The following internal controls can assist with satisfying a plan sponsor’s obligation to maintain practices and procedures for helping to ensure the law is satisfied.

  • Review changes to the law to determine whether plan operation changed. The plan sponsor is required to adopt an amendment that conforms the plan document to plan operation.
  • Direct service providers responsible for plan administration to provide regular updates on any change in how the plan is operated. This information is essential to evaluating whether a remedial amendment is a permissible cure for failing to administer the plan in accordance with the legal plan document.
  • Review past plan administration for purposes of determining (among other things) whether or not the service provider failed to follow the terms of the plan document. Particular attention should be paid to areas the IRS and DOL have traditionally focused on during a plan audit.

EPCRS Corrections

Employers should use EPCRS (which may require a formal IRS filing) to correct issues that are not eligible for remedial amendment relief. The correction method should comply with the rules and procedures under EPCRS and put the participants in the position they would have been in but for the failure. EPCRS conditions eligibility for the self-correction program on establishing practices and procedures designed to promote and facilitate overall compliance, such as the steps outlined above for adopting remedial amendments and monitoring changes in plan design and administration.

Annual Plan Audits for Form 5500 – 2018

The IRS and DOL have emphasized the importance of implementing internal controls designed to satisfy the legal requirements under ERISA and the IRC. Adapting to the new regulatory environment is essential, especially without IRS determination letters.

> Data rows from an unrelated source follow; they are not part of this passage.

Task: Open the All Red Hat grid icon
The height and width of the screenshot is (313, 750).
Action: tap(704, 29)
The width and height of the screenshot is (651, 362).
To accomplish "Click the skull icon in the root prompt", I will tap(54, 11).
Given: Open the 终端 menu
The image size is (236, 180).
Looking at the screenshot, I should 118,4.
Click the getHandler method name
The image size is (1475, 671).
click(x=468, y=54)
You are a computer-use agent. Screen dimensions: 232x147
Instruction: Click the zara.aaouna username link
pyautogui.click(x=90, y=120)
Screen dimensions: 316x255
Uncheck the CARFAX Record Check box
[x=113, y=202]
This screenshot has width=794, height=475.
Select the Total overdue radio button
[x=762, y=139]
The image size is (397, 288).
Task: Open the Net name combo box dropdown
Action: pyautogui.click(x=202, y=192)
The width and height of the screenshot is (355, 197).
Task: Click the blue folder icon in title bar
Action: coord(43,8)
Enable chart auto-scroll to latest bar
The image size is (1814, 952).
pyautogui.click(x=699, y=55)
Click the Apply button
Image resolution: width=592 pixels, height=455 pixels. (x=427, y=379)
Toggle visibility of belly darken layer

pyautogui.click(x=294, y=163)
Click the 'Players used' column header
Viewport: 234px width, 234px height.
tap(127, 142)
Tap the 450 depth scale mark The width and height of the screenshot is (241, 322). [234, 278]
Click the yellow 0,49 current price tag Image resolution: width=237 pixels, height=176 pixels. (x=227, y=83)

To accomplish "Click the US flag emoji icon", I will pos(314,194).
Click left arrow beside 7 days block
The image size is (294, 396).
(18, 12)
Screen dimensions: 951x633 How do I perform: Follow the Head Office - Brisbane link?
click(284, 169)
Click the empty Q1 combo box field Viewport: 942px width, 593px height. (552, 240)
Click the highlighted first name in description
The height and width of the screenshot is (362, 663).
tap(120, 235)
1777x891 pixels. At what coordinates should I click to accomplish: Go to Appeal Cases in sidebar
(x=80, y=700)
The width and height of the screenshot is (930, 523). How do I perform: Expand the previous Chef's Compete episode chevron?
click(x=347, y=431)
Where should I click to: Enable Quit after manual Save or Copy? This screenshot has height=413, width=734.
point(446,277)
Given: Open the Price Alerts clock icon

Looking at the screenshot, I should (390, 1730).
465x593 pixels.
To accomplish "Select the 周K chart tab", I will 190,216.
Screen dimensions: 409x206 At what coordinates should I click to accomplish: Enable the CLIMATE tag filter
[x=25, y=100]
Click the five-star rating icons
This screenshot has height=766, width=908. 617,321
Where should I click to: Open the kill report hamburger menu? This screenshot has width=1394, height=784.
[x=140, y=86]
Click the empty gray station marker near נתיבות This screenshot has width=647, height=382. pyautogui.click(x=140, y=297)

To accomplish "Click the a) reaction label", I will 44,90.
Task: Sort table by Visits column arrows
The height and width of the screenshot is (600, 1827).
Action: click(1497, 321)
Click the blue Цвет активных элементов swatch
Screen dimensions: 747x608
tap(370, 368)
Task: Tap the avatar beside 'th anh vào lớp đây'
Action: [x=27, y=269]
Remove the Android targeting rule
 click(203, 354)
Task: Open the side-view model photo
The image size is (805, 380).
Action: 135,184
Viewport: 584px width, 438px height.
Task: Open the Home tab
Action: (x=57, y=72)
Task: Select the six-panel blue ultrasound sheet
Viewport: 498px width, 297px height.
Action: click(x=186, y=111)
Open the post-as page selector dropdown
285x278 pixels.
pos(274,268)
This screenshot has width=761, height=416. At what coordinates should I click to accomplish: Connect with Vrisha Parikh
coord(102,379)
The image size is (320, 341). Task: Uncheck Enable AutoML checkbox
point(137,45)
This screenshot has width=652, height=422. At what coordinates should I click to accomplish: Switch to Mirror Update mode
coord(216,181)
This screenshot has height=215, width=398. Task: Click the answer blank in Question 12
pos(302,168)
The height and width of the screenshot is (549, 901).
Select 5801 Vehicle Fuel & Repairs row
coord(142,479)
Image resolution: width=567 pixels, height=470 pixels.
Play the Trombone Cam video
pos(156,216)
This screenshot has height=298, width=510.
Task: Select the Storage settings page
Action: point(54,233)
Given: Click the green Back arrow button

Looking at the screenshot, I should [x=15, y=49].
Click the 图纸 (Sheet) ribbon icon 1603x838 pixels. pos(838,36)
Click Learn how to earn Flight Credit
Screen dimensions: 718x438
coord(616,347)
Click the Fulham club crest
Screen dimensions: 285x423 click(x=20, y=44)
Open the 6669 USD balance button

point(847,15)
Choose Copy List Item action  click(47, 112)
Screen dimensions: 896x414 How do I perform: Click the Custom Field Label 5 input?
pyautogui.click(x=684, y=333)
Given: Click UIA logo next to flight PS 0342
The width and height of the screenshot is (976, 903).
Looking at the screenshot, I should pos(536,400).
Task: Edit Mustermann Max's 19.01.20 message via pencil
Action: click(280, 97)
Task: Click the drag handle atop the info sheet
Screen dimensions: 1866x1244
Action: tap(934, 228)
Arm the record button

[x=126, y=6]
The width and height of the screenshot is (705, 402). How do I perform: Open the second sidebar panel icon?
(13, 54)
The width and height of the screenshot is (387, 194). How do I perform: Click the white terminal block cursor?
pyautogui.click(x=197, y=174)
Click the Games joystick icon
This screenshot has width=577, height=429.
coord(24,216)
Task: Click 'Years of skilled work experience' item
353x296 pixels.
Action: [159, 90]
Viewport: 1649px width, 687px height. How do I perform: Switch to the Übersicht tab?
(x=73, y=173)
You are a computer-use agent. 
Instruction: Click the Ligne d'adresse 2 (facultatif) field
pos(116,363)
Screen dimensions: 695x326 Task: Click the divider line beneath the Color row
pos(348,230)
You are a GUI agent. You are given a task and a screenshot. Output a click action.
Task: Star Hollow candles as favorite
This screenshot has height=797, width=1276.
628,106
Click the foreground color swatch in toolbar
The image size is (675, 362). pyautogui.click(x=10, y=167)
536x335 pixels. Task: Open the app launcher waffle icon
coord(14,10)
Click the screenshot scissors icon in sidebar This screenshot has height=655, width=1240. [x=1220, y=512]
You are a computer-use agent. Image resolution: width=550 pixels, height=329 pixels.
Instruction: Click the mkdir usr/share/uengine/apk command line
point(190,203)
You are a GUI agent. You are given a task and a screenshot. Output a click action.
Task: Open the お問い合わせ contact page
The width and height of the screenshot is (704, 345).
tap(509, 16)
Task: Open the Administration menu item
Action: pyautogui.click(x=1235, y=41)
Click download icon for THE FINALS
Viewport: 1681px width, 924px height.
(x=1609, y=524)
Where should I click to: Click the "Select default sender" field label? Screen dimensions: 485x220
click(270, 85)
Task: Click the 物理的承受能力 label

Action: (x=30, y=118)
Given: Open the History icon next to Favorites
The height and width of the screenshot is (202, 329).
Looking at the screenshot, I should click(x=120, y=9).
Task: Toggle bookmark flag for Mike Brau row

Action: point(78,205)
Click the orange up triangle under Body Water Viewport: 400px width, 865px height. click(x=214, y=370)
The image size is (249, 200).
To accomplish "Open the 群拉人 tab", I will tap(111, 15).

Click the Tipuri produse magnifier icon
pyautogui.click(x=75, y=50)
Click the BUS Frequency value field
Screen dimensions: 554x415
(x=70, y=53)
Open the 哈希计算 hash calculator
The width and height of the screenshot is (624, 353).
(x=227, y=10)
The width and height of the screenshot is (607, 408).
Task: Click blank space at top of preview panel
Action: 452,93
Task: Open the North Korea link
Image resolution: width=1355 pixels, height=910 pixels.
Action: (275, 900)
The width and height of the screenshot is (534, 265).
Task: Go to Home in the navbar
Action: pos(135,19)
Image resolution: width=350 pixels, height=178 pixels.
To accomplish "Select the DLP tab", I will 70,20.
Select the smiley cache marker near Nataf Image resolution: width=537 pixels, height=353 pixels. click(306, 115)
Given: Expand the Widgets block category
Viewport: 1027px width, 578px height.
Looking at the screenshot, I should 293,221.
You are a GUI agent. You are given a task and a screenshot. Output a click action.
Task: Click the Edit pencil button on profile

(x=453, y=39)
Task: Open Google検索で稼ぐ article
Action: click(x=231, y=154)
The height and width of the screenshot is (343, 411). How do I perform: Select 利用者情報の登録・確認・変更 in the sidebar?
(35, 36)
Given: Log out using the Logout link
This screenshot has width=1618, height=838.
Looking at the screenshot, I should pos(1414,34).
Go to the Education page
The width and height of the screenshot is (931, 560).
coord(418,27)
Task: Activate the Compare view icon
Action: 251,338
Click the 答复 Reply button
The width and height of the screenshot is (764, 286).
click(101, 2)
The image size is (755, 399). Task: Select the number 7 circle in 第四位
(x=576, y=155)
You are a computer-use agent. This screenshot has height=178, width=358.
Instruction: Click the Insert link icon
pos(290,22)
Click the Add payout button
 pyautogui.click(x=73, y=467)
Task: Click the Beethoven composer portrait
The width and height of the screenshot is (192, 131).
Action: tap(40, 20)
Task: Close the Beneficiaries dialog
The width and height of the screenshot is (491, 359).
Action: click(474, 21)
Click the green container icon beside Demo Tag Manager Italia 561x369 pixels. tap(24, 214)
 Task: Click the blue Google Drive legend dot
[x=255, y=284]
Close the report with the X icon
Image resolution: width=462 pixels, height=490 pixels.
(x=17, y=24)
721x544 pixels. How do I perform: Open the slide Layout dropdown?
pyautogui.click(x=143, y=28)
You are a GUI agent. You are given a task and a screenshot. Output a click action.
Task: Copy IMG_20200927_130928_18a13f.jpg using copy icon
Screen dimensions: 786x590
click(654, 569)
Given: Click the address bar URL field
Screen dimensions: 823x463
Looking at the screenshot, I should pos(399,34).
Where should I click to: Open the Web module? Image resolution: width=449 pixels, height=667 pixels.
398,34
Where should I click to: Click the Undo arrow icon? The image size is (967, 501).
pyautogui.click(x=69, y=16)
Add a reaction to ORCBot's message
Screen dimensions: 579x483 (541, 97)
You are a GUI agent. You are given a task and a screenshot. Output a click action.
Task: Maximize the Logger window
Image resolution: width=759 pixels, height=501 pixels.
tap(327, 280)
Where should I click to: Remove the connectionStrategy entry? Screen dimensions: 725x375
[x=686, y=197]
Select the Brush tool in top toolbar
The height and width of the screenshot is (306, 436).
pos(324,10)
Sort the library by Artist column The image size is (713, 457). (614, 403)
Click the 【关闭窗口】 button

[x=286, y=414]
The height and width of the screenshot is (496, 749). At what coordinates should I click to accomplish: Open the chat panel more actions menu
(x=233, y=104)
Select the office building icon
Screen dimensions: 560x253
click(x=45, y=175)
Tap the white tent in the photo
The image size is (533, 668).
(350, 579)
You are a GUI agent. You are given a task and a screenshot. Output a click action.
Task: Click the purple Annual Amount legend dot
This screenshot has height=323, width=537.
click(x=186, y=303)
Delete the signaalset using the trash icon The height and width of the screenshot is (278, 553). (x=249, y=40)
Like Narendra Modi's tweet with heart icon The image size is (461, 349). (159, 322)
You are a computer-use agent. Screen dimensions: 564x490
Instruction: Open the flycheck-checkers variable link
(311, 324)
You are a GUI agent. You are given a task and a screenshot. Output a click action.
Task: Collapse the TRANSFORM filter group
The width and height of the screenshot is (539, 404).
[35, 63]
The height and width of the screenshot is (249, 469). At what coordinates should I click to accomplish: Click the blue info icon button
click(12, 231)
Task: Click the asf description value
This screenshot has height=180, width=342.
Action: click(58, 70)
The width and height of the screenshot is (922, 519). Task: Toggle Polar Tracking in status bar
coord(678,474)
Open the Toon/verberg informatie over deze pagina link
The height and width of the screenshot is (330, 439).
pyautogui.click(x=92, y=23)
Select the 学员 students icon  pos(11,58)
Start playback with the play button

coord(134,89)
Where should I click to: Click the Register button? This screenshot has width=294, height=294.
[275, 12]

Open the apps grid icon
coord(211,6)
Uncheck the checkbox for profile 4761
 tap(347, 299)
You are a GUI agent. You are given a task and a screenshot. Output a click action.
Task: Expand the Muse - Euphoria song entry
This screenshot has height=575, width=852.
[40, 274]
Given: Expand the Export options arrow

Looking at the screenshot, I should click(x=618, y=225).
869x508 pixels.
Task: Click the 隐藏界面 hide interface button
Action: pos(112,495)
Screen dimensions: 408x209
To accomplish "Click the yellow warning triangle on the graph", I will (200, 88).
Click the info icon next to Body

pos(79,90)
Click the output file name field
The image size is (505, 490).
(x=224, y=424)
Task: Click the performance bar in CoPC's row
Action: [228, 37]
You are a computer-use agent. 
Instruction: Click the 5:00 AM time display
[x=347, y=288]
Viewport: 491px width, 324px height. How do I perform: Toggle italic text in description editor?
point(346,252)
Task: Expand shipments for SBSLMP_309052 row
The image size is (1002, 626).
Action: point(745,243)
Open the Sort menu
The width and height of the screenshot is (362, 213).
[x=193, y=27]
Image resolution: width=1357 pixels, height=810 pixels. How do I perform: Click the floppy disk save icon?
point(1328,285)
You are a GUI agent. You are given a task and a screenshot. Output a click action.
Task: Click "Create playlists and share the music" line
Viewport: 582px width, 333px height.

The first annual plan audit following the elimination of the determination letter is fast approaching. The American Institute of Certified Public Accountants (AICPA) is considering proposed changes that would mandate an expanded review by the plan auditor, including a review of whether the plan was operated in accordance with the legal plan document and disclosure of the findings in the audit report. Identifying and curing the failure to satisfy the law minimizes risk and exposure. Taking action in the present to fix past failures is an essential part of preventing the adverse consequences that are likely to arise in the future if a failure is discovered by the plan auditor, a plaintiff’s attorney or during an IRS or DOL audit.